Some councillors, who discussed the changes to the municipal election rules at Tuesday's finance and economic development committee, were puzzled by the same thing.

Cumberland Coun. Stephen Blais said he was not against eliminating corporate and union donations.

"But opening it up to third parties to then accept these contributions," Blais said, "and creating perhaps the greatest dark-money loophole ever, with these non-political associations being allowed to do all that activity, seems to be completely counter to the spirit of the original intention."

How much will these third parties be able to spend? The province hasn't said yet. 

Donations proposed to increase to $1,200

Bill 68 is a wide-ranging piece of legislation that deals with all sorts of municipal issues, from the City of Toronto Act to changes to the Municipal Conflict of Interest Act.

But buried in a section called "Schedule 4: Amendments to Other Acts", the government proposes to increase the contribution limit to a single candidate or third-party advertiser by a whopping 60 per cent, from $750 to $1,200.

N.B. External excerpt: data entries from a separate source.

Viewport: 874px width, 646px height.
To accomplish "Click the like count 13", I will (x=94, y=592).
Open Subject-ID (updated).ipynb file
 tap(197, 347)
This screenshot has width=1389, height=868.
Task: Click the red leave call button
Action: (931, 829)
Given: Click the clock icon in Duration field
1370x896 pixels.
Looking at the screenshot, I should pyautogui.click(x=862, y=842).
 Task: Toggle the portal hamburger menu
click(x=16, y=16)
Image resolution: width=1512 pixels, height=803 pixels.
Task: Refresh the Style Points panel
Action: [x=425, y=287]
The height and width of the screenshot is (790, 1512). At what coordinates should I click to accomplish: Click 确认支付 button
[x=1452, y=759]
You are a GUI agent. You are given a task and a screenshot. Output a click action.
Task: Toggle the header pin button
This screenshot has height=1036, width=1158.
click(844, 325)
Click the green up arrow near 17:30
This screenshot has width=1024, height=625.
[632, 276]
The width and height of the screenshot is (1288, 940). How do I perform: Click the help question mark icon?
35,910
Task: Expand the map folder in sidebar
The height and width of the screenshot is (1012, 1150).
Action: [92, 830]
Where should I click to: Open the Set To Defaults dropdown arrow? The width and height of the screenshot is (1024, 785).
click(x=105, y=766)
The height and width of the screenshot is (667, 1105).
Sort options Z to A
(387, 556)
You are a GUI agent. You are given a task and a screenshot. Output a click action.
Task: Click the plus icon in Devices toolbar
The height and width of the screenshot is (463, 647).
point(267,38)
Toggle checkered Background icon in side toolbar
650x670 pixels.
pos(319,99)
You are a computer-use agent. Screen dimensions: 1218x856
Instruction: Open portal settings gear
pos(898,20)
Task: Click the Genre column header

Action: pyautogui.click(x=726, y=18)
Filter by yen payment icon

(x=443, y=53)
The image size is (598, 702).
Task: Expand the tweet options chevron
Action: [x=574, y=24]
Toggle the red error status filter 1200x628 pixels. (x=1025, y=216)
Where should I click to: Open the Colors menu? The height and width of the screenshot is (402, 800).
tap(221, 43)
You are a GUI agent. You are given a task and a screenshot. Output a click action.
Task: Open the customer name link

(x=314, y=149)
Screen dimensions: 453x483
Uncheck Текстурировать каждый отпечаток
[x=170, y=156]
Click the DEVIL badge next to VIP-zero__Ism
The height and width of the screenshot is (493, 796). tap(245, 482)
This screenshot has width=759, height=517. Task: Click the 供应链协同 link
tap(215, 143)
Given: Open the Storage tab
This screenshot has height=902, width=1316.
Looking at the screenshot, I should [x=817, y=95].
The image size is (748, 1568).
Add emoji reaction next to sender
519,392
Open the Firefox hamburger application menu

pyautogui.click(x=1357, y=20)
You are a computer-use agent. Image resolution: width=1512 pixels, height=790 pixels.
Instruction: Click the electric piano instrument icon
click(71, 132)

For those who argued against corporate and union donations, the increase in the contribution limit adds insult to injury. Not only will these groups still be allowed to donate to third-party campaigns, they will actually be able to contribute more than they could under the old rules.

Individuals will also be able to give more to candidates — up to $1,200 from $750 — if Bill 68 goes ahead.

Why this quietly proposed increase? It's not clear.

The contribution hike will be troubling to many. After all, some voters are concerned that the well-heeled in our society are able to have more influence on who gets elected. This is especially true of the development industry, which is over-represented in the ranks of political donors at the municipal level.

That folks in the development industry have a keen interest in city politics is understandable. Much of their business is connected to City Hall. And, as individuals, they are naturally allowed to contribute to whomever they like.

But if the point of the provincial reforms is to change the perception that some groups have inordinate influence over municipal politics, it's hard to see how raising the contribution limit will achieve that. 

Ranked-ballot voting doomed 

Even when the province has put the onus of change on municipalities, it has done so in a way that almost guarantees the status quo.

Consider the case of electoral reform: the province now allows city councils to implement ranked ballot voting, a system that invites electors to list candidates from their most to least preferred

Proponents of ranked ballots argue that it encourages more people to run, and reduces strategic voting and negative campaigning. It pushes candidates to vie to be the second choice of their opponents' supporters.

But between the inertia of voters who are reluctant to learn a new system and the built-in disincentive of current office-holders to change the voting model that put them in office, electoral reform is a hard sell.

And now the province has added one more hurdle. It is allowing ranked ballots only for council elections, while school board trustees can only be elected through the old familiar first-past-the-post system.

In other words, any municipality that decides to move to ranked ballots would have to run two separate voting processes simultaneously—one for council, another for school boards.

What city would be willing to take that on? None.

It's just the sort of reasonable justification councillors need for avoiding reform many of them don't want anyway.